Just to see what I could find I fired up something called MITMProxy, essentially a local HTTPS/SOCKS proxy, and with its inspection certificate installed I can now snoop all HTTPS traffic leaving my machine.
I then left a review of an airport I purchased for 2024, and inspected the traffic sent.
"CustomTags": {},
"Events": [
{
"CustomTags": {},
"Entity": {
"Id": "<HEX characters here>",
"Type": "title_player_account"
},
"EventNamespace": "custom.title.C1771",
"Name": "MarketPlaceItemRated",
"OriginalId": null,
"OriginalTimestamp": null,
"Payload": {
"Body": {
"BuildID": "1.6.34.0",
"BuildType": "Master",
"EventSequenceID": "55",
"GameBranch": "LIVE1.0",
"HitchCount": "100",
"IsInFlight": "0",
"IsOoF": "1",
"ItemID": "fs24-creativemesh-johnson-creek-3u2",
"PlatformID": "6",
"PlayerSessionID": "6A26D6F0-4DD0-471B-92F1-3F8E543BFCB9",
"Ratings": {
"global": "4",
"realism": "3",
"technical": "4",
"visual": "4"
},
"SandboxID": "RETAIL",
"SubSessionID": "2253AC97-EDA2-1ACF-00E3-5BFD151F44E5",
"Success": "TRUE",
"Tag": "SIMUPDATE4",
"Variants": [
"a07cb9"
]
}
},
"PayloadJSON": null
}
]
}
You can see some identifying information here.
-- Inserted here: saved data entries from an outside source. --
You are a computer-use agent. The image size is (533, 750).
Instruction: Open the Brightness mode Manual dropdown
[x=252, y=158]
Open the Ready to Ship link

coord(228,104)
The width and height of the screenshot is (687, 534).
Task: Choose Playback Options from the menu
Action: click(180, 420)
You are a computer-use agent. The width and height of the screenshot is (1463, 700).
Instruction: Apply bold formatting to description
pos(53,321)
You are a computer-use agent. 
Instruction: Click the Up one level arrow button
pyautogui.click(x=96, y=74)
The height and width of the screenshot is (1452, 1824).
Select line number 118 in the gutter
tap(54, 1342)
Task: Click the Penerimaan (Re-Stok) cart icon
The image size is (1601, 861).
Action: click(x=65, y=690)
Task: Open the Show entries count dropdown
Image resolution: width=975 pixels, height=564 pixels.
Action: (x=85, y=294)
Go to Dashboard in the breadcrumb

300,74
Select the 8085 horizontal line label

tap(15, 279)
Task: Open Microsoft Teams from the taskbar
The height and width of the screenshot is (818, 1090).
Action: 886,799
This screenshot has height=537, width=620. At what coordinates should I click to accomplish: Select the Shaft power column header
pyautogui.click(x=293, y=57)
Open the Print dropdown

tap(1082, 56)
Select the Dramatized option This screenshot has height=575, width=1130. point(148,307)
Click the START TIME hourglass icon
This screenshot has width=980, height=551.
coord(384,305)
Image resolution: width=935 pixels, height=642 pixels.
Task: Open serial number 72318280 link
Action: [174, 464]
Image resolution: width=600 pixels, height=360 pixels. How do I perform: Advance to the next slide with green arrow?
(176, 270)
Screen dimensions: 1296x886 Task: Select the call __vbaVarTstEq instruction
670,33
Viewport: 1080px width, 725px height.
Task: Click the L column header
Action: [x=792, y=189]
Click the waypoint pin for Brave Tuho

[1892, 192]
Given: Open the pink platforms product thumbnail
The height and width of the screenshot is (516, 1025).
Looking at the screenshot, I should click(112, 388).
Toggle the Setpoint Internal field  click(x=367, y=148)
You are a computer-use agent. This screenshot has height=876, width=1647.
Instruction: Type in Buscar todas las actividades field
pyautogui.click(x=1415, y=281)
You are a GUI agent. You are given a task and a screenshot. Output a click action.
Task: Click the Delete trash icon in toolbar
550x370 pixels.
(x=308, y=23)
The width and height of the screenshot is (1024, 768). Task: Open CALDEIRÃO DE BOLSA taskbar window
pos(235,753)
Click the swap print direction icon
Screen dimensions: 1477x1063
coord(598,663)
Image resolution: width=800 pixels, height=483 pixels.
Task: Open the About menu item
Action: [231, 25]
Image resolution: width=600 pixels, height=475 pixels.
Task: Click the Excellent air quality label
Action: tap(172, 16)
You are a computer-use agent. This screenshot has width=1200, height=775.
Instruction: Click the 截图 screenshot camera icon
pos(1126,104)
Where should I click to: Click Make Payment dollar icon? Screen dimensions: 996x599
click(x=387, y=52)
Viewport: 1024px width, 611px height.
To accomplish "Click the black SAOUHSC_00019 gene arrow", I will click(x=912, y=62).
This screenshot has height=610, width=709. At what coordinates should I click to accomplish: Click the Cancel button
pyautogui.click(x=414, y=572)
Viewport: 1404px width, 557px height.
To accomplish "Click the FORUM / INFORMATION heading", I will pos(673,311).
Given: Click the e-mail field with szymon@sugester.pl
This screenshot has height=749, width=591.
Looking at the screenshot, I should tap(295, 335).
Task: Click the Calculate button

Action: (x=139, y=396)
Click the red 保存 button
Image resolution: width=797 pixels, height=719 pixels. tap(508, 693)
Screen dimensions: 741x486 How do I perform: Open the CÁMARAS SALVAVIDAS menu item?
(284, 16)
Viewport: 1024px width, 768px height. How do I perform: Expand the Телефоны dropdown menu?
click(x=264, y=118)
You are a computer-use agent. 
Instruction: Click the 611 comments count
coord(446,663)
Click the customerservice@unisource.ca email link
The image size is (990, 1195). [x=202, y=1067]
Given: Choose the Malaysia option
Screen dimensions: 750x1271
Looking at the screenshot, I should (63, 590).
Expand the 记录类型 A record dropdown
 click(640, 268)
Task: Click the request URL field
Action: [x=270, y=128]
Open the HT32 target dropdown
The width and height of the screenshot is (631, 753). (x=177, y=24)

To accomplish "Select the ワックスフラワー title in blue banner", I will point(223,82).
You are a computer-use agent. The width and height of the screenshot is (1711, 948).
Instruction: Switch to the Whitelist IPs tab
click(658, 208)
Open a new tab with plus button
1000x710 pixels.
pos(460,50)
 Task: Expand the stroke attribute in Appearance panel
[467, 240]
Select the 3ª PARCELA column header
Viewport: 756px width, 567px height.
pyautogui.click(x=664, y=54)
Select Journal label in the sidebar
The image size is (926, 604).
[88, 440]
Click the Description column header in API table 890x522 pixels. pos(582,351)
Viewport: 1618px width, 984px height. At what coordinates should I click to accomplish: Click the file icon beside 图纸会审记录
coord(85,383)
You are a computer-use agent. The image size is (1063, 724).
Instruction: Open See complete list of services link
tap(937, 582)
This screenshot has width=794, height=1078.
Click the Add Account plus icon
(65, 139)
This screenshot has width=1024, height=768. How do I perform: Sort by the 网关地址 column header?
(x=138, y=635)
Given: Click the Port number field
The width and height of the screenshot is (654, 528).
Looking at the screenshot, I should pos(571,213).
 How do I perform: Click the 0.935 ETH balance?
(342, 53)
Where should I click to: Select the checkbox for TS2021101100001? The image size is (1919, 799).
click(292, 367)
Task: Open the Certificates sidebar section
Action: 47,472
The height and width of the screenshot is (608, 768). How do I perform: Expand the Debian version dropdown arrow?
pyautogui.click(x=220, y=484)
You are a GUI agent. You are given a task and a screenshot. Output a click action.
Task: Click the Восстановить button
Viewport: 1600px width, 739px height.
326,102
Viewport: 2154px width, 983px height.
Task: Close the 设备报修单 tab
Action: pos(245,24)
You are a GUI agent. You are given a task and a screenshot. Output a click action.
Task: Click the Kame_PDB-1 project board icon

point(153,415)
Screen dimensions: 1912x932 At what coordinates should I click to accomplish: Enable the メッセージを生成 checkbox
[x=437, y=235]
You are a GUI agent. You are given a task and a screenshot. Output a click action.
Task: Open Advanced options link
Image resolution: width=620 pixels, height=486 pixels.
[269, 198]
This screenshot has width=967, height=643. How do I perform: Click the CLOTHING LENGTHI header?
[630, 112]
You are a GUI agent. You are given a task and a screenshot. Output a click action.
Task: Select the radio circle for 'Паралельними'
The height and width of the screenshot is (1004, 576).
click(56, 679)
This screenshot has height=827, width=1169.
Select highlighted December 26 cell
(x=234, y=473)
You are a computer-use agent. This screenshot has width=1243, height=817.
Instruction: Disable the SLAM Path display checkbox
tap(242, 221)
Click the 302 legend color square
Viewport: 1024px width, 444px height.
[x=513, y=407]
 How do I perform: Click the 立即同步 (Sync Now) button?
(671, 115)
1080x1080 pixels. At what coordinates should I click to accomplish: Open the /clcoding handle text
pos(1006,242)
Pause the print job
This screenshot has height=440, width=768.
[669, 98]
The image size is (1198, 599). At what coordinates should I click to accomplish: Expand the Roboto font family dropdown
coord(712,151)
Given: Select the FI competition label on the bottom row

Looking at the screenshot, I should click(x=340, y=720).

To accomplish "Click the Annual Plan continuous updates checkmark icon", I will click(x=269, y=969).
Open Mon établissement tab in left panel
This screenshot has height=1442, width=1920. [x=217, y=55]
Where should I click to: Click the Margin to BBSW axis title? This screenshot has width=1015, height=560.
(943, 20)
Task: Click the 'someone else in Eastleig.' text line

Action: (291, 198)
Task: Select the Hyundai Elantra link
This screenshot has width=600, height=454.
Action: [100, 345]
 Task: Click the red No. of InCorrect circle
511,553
My player ID, which I have munged, the product in question, and my “review” under ratings. Asobo/MS can 100% identify who reviewed what, and even if multiple reviews were made under the same session or not. Couple that with their HTTPS logs, and you have an IP address as well.
If anyone wants to have a play around with that, its easy to set up, just make sure you disable the system proxy when not actively testing with it.